= Beginning of Section =
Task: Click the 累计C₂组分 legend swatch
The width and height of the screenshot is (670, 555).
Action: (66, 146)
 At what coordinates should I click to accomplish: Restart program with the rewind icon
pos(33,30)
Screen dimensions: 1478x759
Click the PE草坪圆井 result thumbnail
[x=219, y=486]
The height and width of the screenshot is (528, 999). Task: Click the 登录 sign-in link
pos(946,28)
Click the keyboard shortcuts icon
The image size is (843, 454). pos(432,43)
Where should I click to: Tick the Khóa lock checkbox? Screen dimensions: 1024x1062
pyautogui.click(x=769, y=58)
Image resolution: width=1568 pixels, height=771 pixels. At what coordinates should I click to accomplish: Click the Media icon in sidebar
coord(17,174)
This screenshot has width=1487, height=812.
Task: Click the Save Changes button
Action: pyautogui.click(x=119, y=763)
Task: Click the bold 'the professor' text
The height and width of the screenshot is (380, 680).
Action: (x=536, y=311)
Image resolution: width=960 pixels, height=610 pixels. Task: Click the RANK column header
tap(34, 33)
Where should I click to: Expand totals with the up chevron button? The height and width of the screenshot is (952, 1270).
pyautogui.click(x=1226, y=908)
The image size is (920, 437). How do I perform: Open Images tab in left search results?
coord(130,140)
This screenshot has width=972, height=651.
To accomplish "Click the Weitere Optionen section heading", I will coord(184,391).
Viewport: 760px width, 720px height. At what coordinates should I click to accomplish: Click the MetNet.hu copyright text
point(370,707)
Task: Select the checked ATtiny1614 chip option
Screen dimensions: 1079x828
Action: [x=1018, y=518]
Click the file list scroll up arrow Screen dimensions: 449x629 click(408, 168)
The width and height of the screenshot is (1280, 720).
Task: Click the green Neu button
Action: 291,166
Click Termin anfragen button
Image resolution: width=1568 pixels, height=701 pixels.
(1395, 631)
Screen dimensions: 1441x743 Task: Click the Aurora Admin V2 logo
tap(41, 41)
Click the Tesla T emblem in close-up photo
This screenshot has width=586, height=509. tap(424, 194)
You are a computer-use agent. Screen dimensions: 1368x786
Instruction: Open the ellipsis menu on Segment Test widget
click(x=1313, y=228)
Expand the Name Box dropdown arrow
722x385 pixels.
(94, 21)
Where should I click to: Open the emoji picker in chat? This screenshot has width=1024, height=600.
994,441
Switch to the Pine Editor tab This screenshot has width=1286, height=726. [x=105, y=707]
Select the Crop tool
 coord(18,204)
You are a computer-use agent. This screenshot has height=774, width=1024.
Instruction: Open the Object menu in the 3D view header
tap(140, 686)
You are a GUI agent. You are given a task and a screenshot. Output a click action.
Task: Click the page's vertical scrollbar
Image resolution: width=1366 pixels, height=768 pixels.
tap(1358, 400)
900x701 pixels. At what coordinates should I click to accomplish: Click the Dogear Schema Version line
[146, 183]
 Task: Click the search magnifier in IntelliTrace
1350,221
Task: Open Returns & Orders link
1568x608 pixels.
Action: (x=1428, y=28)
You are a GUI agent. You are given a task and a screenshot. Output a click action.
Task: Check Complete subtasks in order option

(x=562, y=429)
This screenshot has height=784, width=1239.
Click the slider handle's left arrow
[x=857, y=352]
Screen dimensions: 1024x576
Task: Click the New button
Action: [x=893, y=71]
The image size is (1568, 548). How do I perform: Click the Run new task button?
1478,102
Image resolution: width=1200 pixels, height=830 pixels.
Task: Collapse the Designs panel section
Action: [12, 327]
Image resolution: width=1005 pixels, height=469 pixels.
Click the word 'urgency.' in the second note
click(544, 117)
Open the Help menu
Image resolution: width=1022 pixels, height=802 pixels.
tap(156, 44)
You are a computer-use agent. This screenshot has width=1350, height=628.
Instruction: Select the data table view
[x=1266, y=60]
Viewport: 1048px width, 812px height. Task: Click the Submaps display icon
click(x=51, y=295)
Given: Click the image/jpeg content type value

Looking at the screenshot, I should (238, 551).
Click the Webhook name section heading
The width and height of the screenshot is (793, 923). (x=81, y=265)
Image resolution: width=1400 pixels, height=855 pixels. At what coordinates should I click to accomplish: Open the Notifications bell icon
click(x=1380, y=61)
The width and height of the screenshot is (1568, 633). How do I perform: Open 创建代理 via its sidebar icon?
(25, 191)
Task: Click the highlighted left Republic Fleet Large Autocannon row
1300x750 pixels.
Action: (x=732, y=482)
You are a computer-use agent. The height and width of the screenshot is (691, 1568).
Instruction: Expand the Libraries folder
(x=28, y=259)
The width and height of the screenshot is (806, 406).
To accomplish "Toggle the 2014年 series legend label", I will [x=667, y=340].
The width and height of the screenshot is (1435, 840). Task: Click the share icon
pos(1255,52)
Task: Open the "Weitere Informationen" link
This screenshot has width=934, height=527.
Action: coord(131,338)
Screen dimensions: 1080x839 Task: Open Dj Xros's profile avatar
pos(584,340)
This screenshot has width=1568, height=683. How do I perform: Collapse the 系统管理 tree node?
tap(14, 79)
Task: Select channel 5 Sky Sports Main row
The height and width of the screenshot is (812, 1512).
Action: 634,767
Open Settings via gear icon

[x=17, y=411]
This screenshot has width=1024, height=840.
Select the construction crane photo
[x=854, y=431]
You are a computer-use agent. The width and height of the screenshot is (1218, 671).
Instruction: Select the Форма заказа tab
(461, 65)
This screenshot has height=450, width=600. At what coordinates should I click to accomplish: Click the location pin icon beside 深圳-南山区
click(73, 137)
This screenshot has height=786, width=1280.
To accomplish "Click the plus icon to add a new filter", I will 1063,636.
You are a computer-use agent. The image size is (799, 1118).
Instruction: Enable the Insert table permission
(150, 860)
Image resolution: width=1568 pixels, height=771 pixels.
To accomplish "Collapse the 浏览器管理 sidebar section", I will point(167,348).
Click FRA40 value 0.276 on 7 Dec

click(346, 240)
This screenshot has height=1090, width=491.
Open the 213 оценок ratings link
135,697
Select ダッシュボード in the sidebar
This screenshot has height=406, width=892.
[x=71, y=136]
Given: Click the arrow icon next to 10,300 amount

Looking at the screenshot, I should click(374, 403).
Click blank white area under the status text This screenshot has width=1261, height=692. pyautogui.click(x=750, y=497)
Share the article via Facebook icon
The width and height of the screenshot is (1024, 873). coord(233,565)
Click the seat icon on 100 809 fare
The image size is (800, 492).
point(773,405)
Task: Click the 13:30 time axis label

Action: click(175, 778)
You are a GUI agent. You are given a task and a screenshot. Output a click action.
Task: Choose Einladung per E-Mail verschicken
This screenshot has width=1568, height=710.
= End of Section =
» WHAT IS NEEDED
Would you please copy each line of the listing that contains the word "legend"?

» OUTPUT OF THE TASK
Task: Click the 累计C₂组分 legend swatch
To accomplish "Toggle the 2014年 series legend label", I will [x=667, y=340].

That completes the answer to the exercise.